Our intrepid evil-meister EPMB refused to give up, and he devised a plan that was the acme of bad, the epitome of evil intent; the corn hole Reward Challenge. It was obviously biased to Joe’s strength, his slowness. Sure enough, while the hares raced to get their sand bags and fire them at the targets, the turtle made his slow but sure way through the challenge, and while the others looked helplessly on at the end, he calmly threw and won. Just as the EP had planned.
The genius coup de Gras was the reward. They fed Joe an overload of protein which he voraciously tore through as they figured he would with his hunger honed by 30 plus days of fasting on the island while the others just ate their veggies.
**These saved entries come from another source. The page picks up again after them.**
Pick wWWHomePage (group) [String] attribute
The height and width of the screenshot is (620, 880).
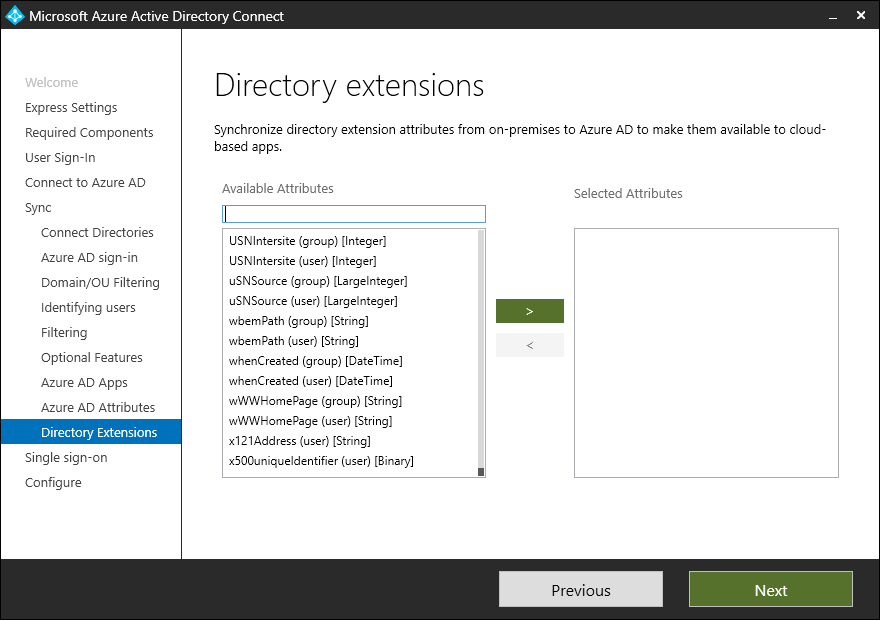315,401
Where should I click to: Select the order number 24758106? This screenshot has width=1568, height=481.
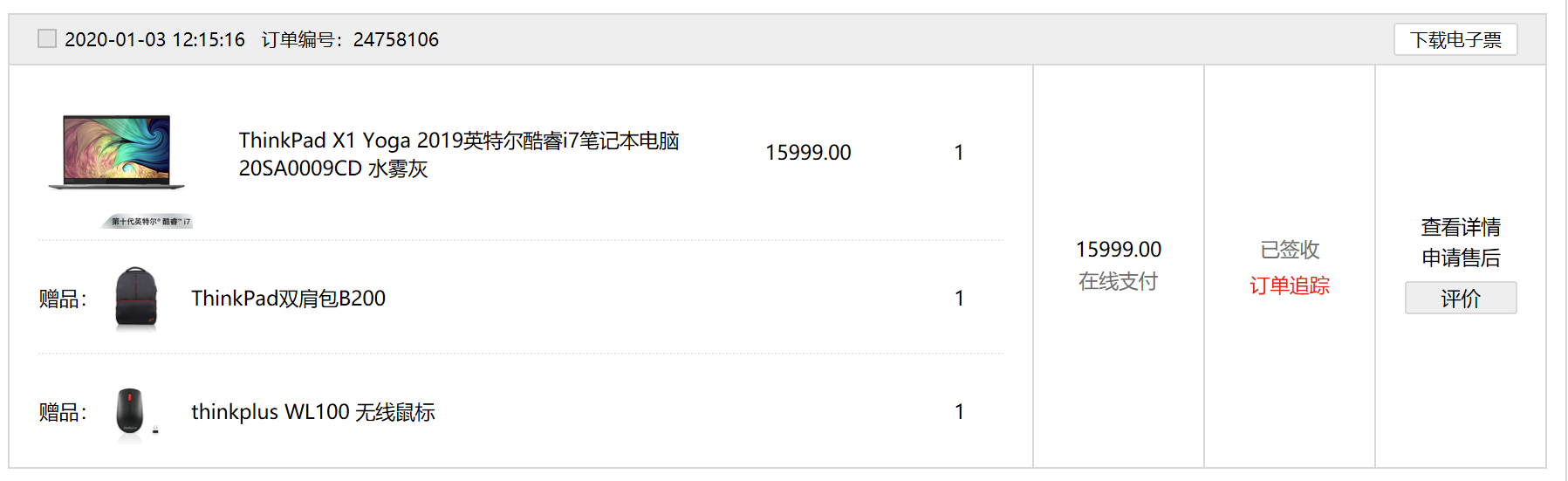396,39
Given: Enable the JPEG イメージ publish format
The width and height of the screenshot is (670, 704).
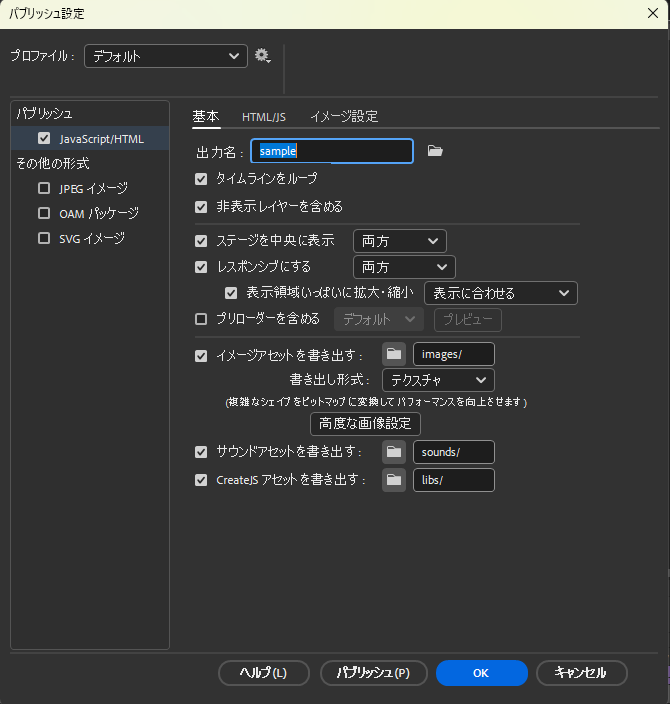Looking at the screenshot, I should pyautogui.click(x=43, y=188).
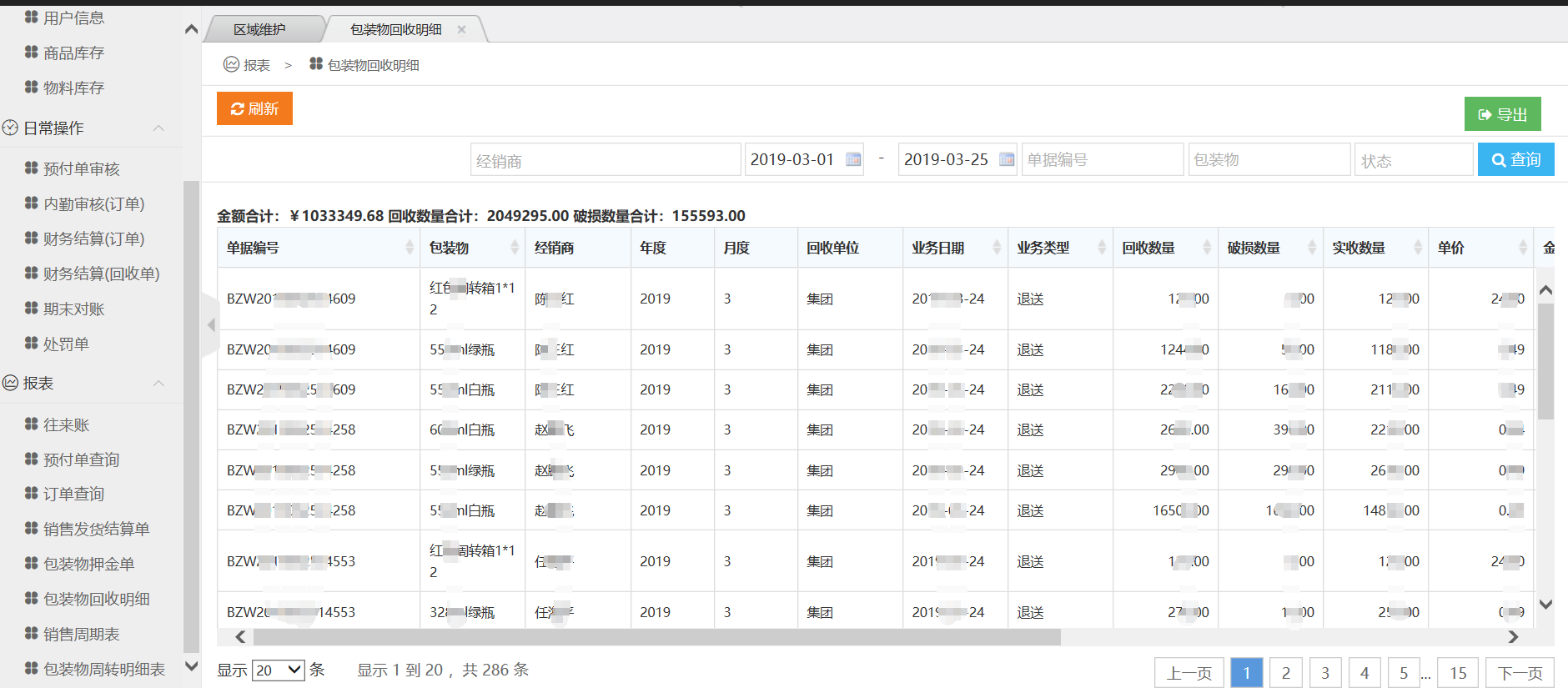Sort table by 回收数量 column
1568x688 pixels.
click(x=1206, y=248)
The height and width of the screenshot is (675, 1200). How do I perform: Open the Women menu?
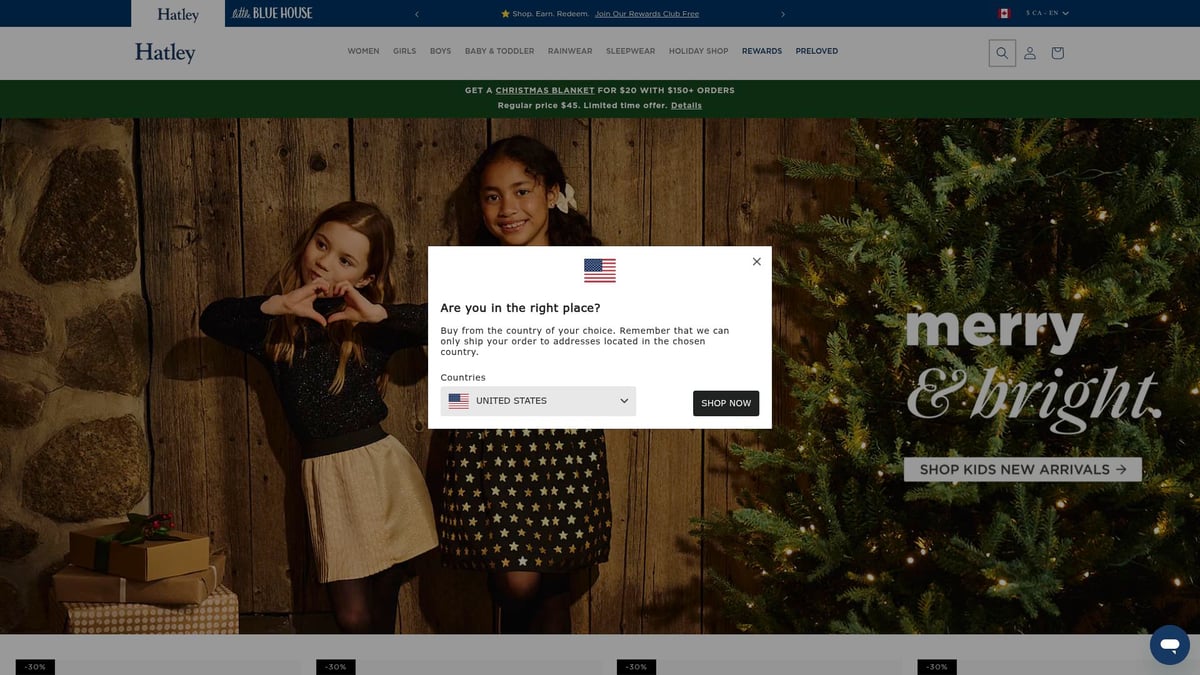(x=363, y=51)
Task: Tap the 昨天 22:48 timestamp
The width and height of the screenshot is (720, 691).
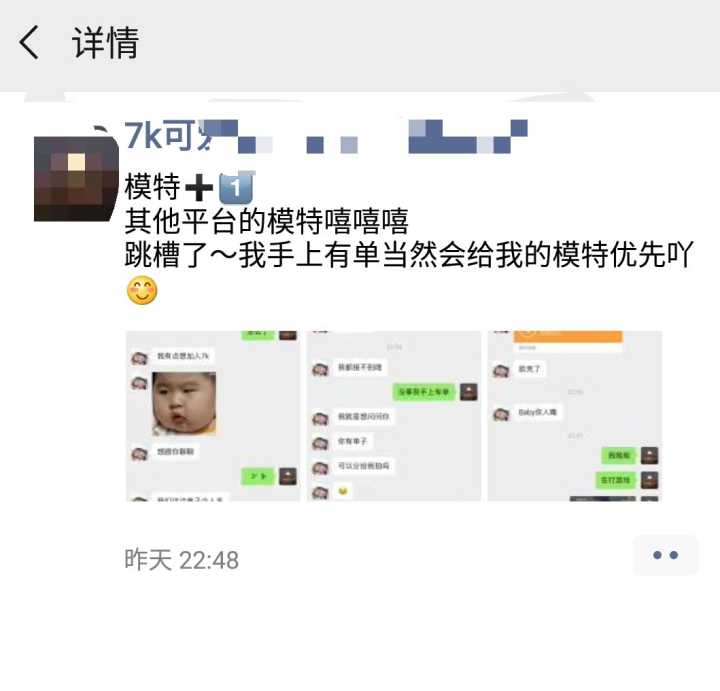Action: coord(182,560)
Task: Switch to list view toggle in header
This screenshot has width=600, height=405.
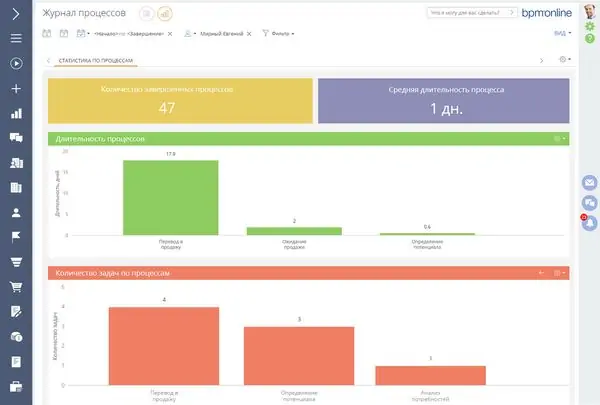Action: (x=147, y=13)
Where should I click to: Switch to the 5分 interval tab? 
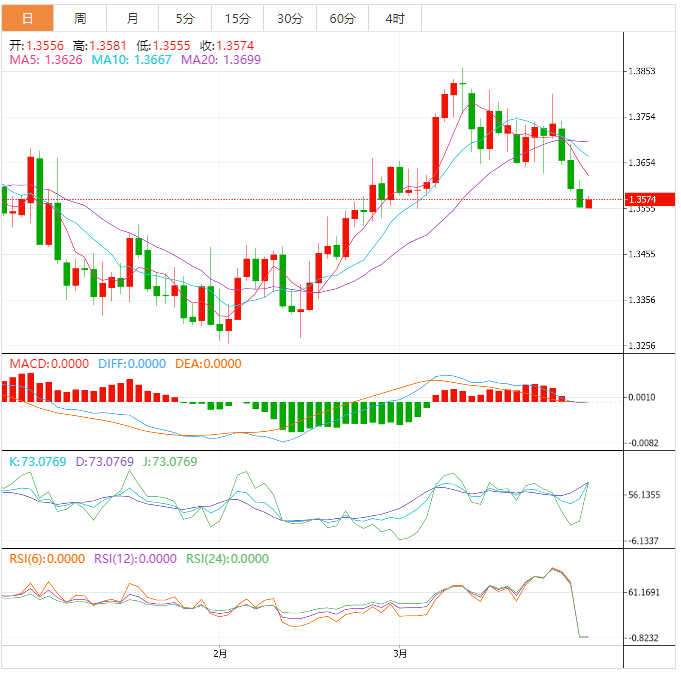pyautogui.click(x=185, y=19)
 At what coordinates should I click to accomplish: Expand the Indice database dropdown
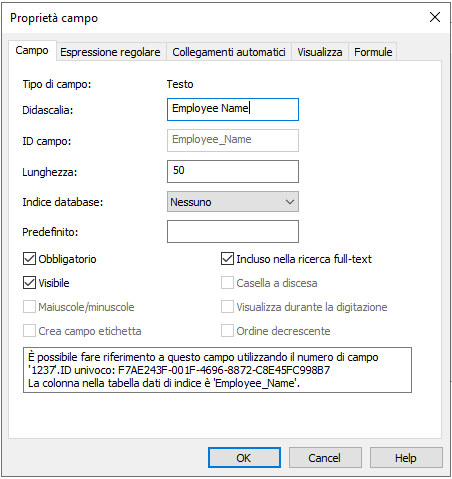(233, 202)
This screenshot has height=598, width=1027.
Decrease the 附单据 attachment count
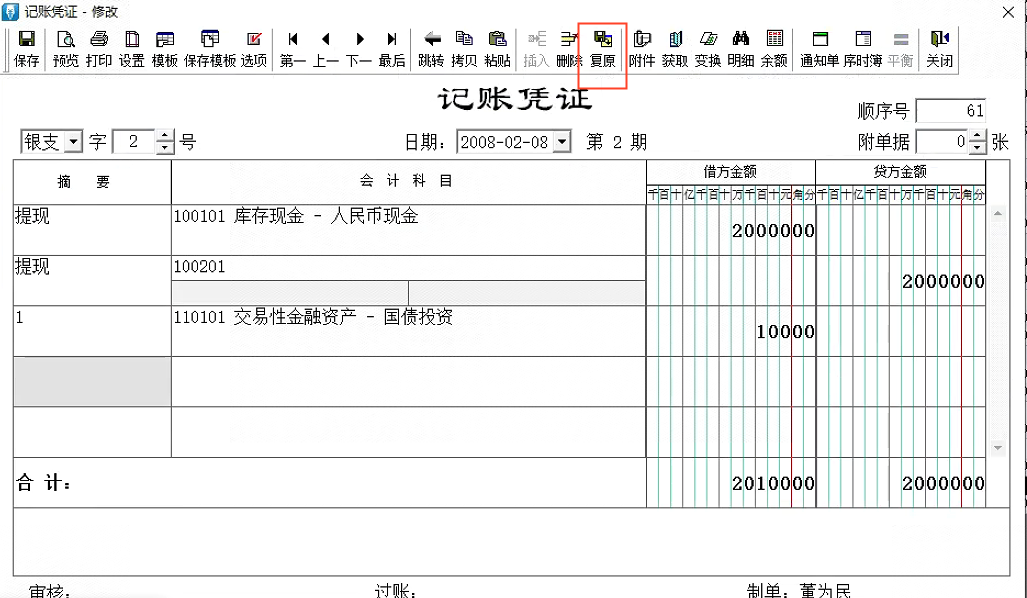[977, 147]
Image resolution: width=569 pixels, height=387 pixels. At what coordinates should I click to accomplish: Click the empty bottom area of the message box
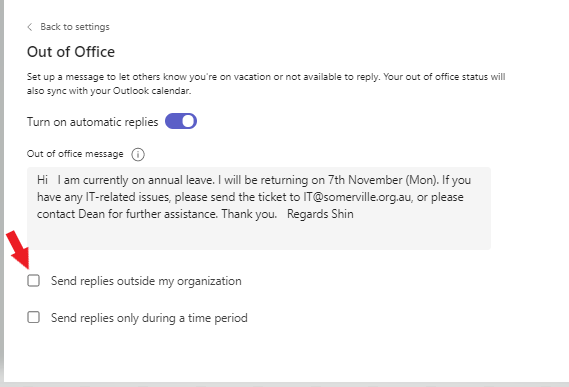259,236
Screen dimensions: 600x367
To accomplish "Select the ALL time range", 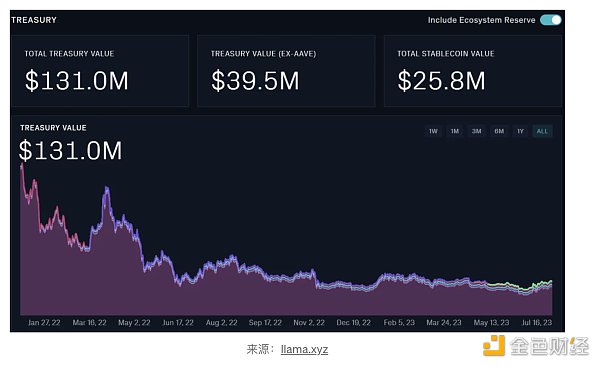I will 542,131.
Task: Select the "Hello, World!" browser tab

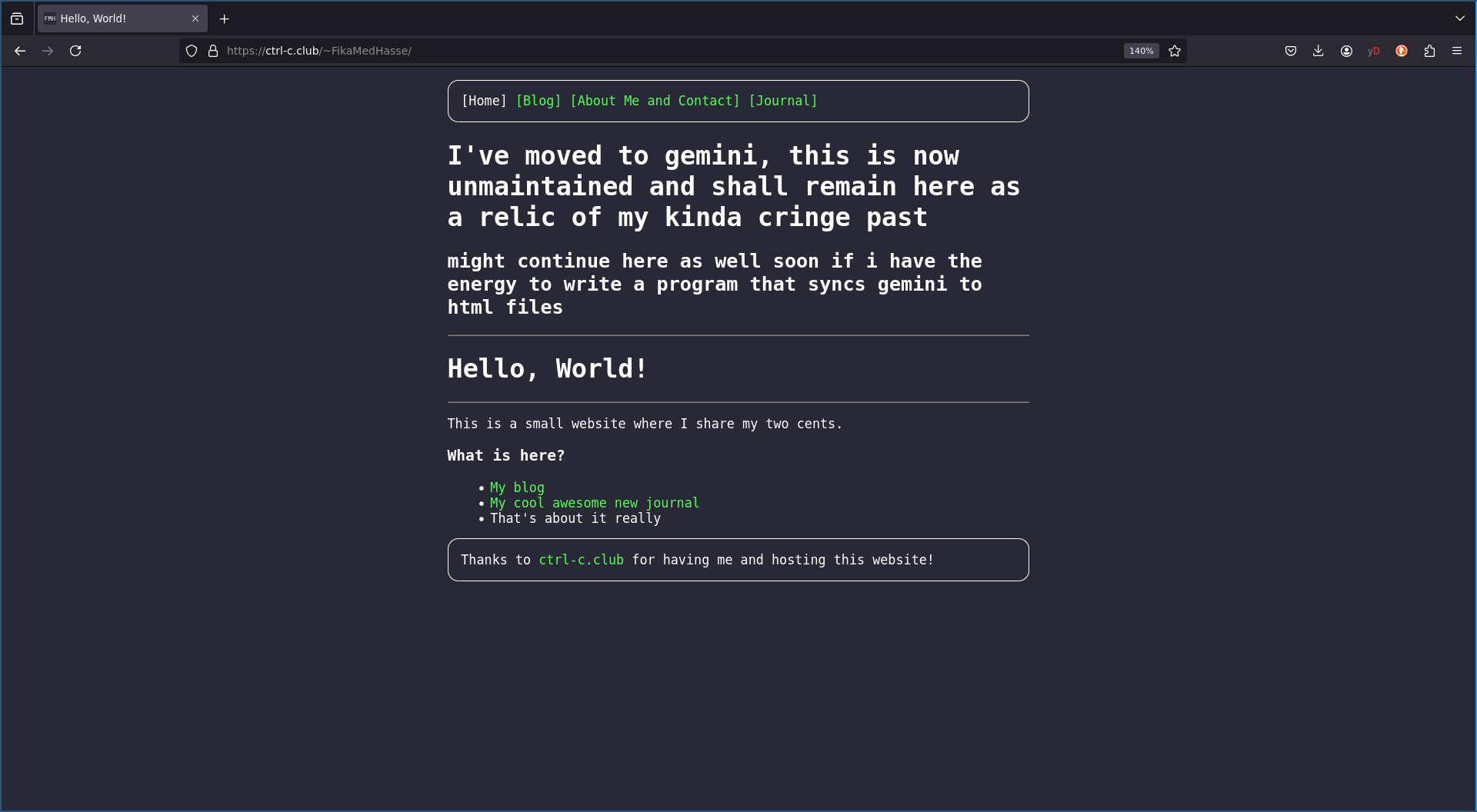Action: point(115,18)
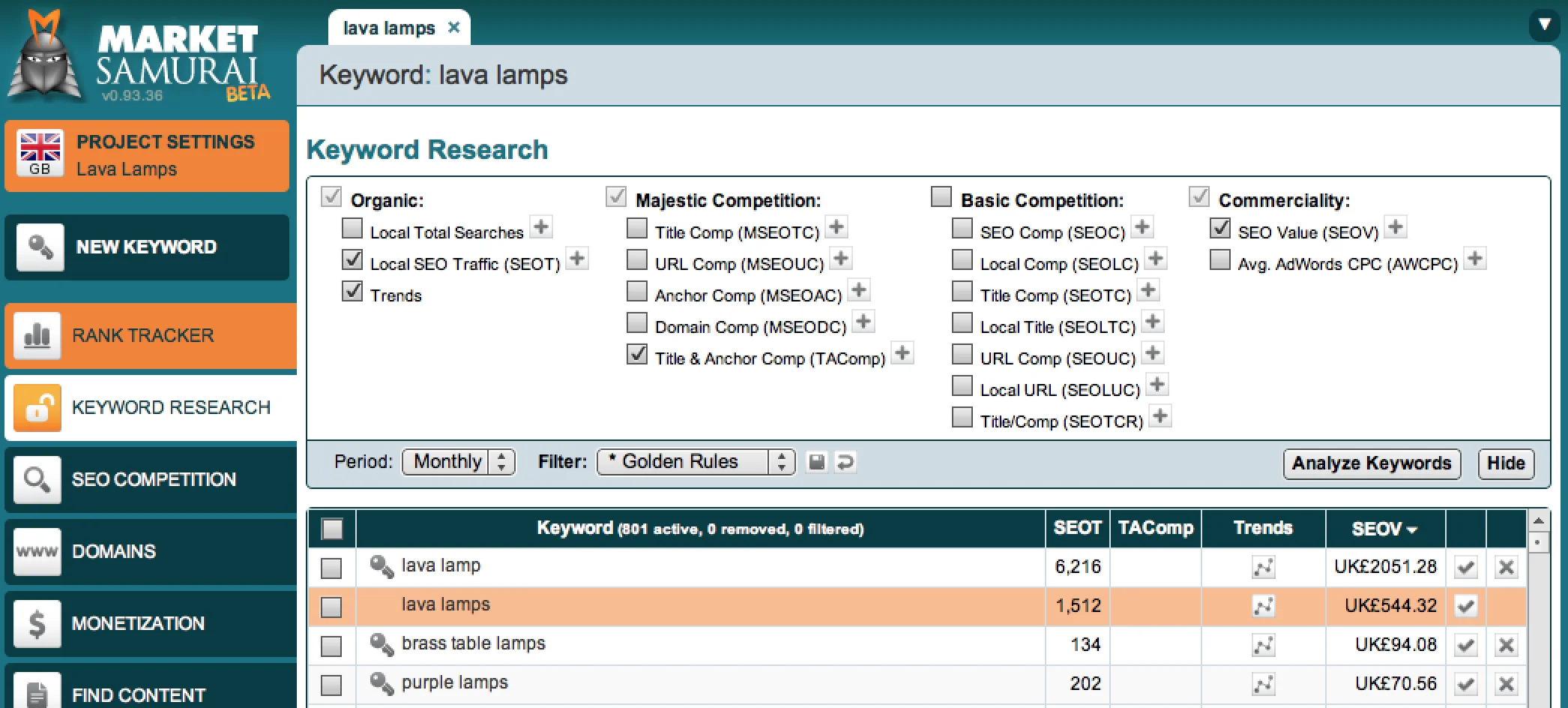Open the top-right tab list dropdown arrow
The width and height of the screenshot is (1568, 708).
tap(1544, 25)
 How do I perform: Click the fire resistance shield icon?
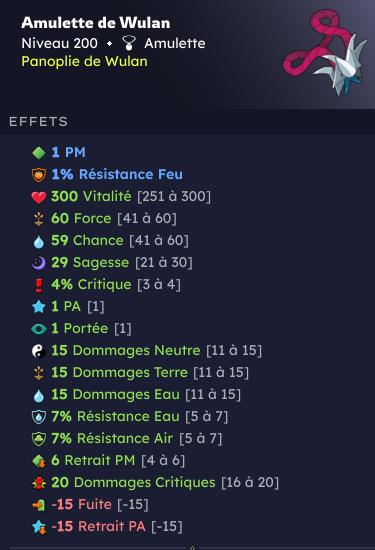click(39, 175)
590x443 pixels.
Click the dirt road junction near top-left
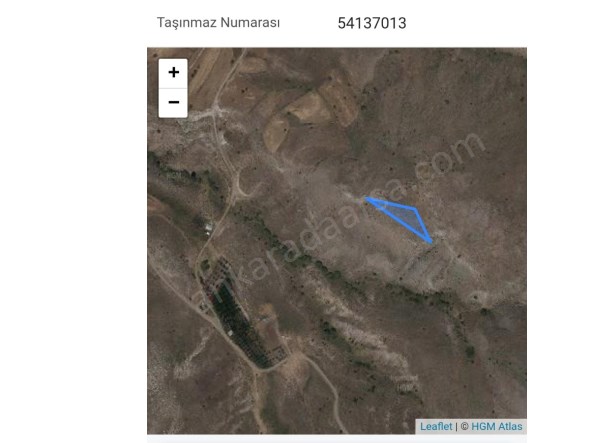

No fiber for you, Joe.
Predictably, Joe developed an impacted bowel which pressed on his prostate which put a kink in his urethra, and resulted in his not being able to poop or pee, despite extended spritz baths in the bacteria laden pools.
So, you didn’t kill Joe, but it was an ingenious plan, and worthy of the Prince of Darkness.
It’s been an honor to witness what is the zenith of Survivor cruelty to date. So thank you EPMB. We are impressed
I had to mention all that to give the Devil his due, but we do have our regular chores to attend to, and here are the splendiferous spoilers you know you can expect from me and my minions.
Devilishly Delicious Spoiler #1; It turns out that Cyd’s pointy head was just due to her hair-do. There were questions in regard to cone-headed extra-terrestrial invaders, so I had to investigate.
Devilishly Delicious Spoiler #2; Spoiler from last week – At last weeks Immunity challenge there was an interesting event that wasn’t shown. Jason assaulted Jeff by firing one of the blocks from the challenge at Jeff’s noggin. Jeff had exclaimed “And Jason takes the lead”, and just as he said that, Jason’s blocks all fell down. One can hardly blame Jason for that fit of pique.
Devilishly Delicious Spoiler #3; Cyd laid down the law to Jeff, “I ain’t gonna play no cornhole game for nobody! I’m a delicate flower, so you come in the front way or you don’t come in at all. ”
Devilishly Delicious Spoiler #4; It should be noted by anyone carrying Life/Accident and or Disability insurance on the final four that all the remaining castaways have acquired knives. And probably pointed sticks. No firearms have been displayed. Yet.
Devilishly Delicious Spoiler #5; Added to the EPMB’s list of evil accomplishments is providing mangos to eat, and not providing floss. I personally would have killed everybody within range if I couldn’t get those dang strings out of my teeth. Torture.
Devilishly Delicious Spoiler #6; “Quote of the Day, Jeff to Joe concerning his…well, his urethra, “Well, what’cha got there, Joe? Let’s take a look at that thang!”
Devilishly Delicious Spoiler #7; Finally, an observation. Debbie wanted an all-girl finale, and it looks like she’ll get her wish. F4 is Aubry, Michele, Cydney, and Tai.
All scenes (except the Kansas scenes) shot in Koda-Tribe-i-color.